Related: 6 Key Questions You Should Always Ask Before Investing in a Commercial Real Estate Property
The lever
In most cases, buying real estate requires an initial cash investment. This investment can earn a very high return that can fully cover the debts of the property. For example, if you pay a 20% down payment and the other 80% is debt, the property only needs to appreciate 20% for the equity invested to be 100%. However, this comes with the risk that if the property does not become profitable, it may have to go into foreclosure if the monthly payments cannot be made.
ASSESSMENT
Real estate investing offers a lot of potential growth and appreciation that you may not get in more classic investment avenues. For example, an investor may choose to buy and develop a property in an area they believe is developing. In that case, as the popularity of the neighborhood increases, the value of their property increases significantly and can lead to huge capital appreciation.
Inflation protection
As the economy grows and inflation rises and falls, commercial real estate doesn't feel the long-term impacts. Fortunately, rents can be adjusted in line with the rate of inflation and offset the impact. This results in strong rental growth and appreciation for your property, despite any deterioration in economic conditions. With other investments like stocks and bonds, inflation almost always has a negative impact.
On the other hand…
Commercial real estate, like any investment, has downsides.
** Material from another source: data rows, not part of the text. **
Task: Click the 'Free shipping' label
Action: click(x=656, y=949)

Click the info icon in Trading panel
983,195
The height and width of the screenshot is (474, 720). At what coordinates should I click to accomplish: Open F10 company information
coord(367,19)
For starters, it's a time commitment. Investors must invest time property management and care and its tenants. All concerns and problems of the building fall in the lap of the owner, so this aspect should be taken into consideration.
This leads to another weakness – managing and caring for the building usually requires outside help, such as property management companies. These companies are not cheap and can be costly. However, this is really the only way to properly run the building and avoid problems.
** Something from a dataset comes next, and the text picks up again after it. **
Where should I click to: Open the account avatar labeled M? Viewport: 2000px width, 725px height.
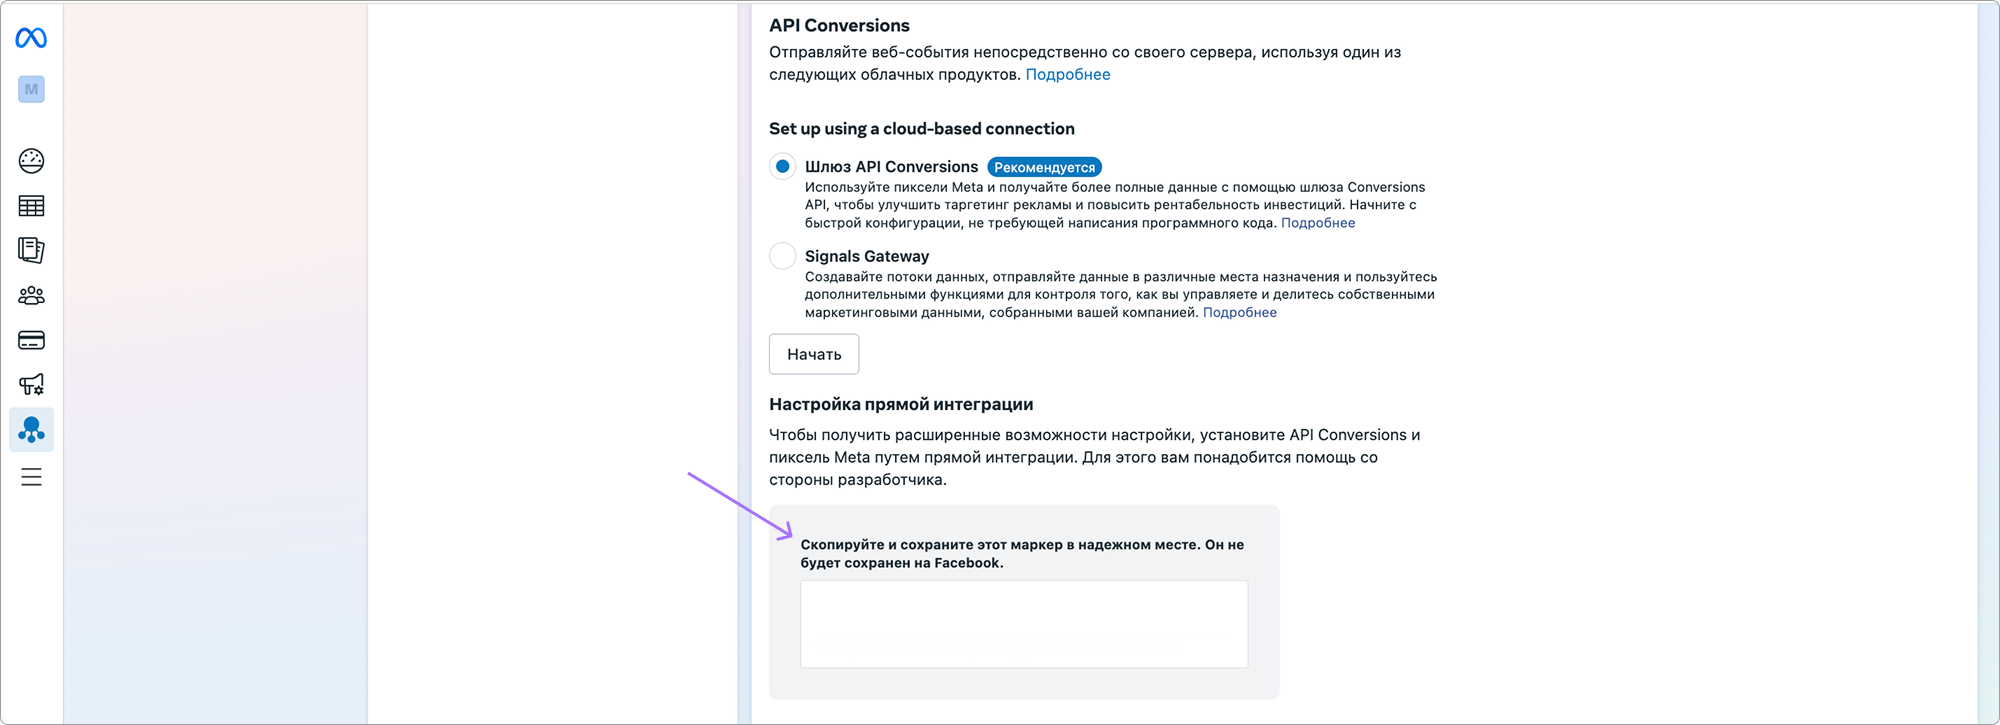click(31, 89)
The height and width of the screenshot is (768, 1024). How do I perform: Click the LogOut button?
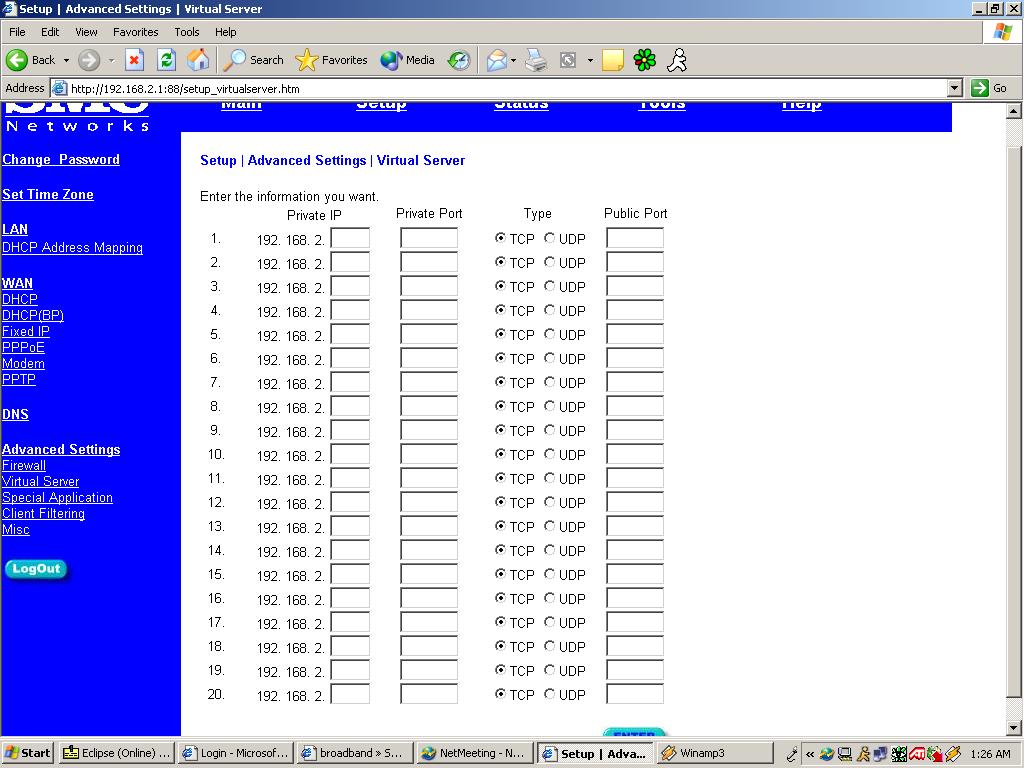click(x=36, y=569)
This leads to the need for money. Unlike residential real estate, commercial properties need a lot more capital for the initial investment and then cash that needs to be put into the property to maintain it. This makes commercial real estate investing unattractive as there are many costs to maintain the property and it can take time for the income to exceed the costs.
Related: 5 Proven Steps to Becoming a Real Estate Millionaire, According to an Investor
After all, every investment comes with risks. No investment is guaranteed. However, some may be a little safer than others. Commercial real estate is a great idea if you are someone looking to diversify your portfolio and find another way to increase your wealth. Although it can be scary, and the initial investments can be daunting, the returns can be very high and it's worth it!